If you create something novel or have an interesting idea, you understand it; by the time you share it, it’s probably not novel to you.

But it will be novel to people who encounter it, and because of that, their instincts will be to reject the novel idea. If the idea is rooted in something familiar, that potentially reduces the chance of the idea getting rejected.

Now, it’s also possible you just have a bad idea. That happens. Having bad ideas and putting them into the world isn’t the same as having harmful ideas and putting them out there. The former is someone showing some courage (another thing in short supply in some cultures), the latter is someone trying to find a way to harm people (ie, the resurrection of white nationalist ideology as a political force). If you look at someone like Milo Yiannopoulos, on the surface, he seems very novel, presenting transgressive ideas. But if you think about it, he’s presenting very old ideas, without any original thought added to them. Some people reject the ideas outright, because they hurt people. Other people are willing to give them a listen, or worse embrace them, perhaps due to that familiarity.

Getting yourself to move beyond rejecting a novel idea instinctually is hard. Sharing novel ideas that can get rejected is hard. If a culture moves in a more conservative direction, one way people can express fear is via regression; literally looking for past ideas and concepts to grab onto.

If you’re willing to put out new ideas, fail, and learn from the failures, you’re arguably doing something that’s intrinsic and uniquely human. But it’s just as human to reject ideas, and cloister away from anything new. It takes people time, and frankly, most of are pretty average in our thinking.

Most of us are going to be the people who would have seen a Van Gogh painting, and thought, “What is this horrible blobby mess? This isn’t proper art.”

It’s why every creative person knows that the best way to describe a new work is to say, “It’s like A meets B, but with a C.” A is a familiar thing, B is a familiar but diametrically different thing, and C ends up being something to help emphasize the contrast.

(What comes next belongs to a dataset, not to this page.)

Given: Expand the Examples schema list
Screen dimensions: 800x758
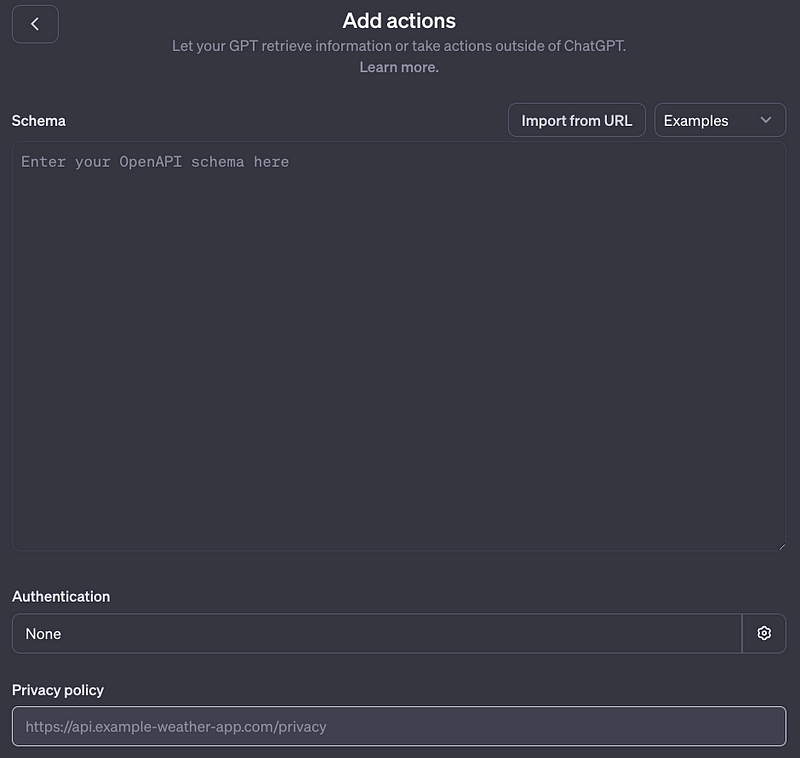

“My show, Breaking Bad, is like Mister Chips meets Scarface, but told through the lens of the drug war at the Southern border.”

“My movie, Guardians of the Galaxy, is like Star Wars meets Ocean’s 11, but with a strong focus on the friendship of the crew with a backdrop of alien worlds.”

Martin Luther King, Jr., is another person who falls into the tableau. We embrace him now just as we embrace Van Gogh. But when he said his ideas, in his life? Most people rejected him. In 1966, one year before he was murdered, 66% of Americans viewed him unfavorably. Today, he’s used as a saintly image, with familiar quotes, by the same ordinary kinds of people who would have hated him in his life.

If you have strange ideas, not the kind that hurt people but the kind that seem out of nowhere, it takes courage to share them. And even more to keep pushing forward in the face of rejection.

Even teachers can do this. I try to watch for this bias in myself like a hawk, and really try to look closely if the groundbreaking thing is why I’m saying no.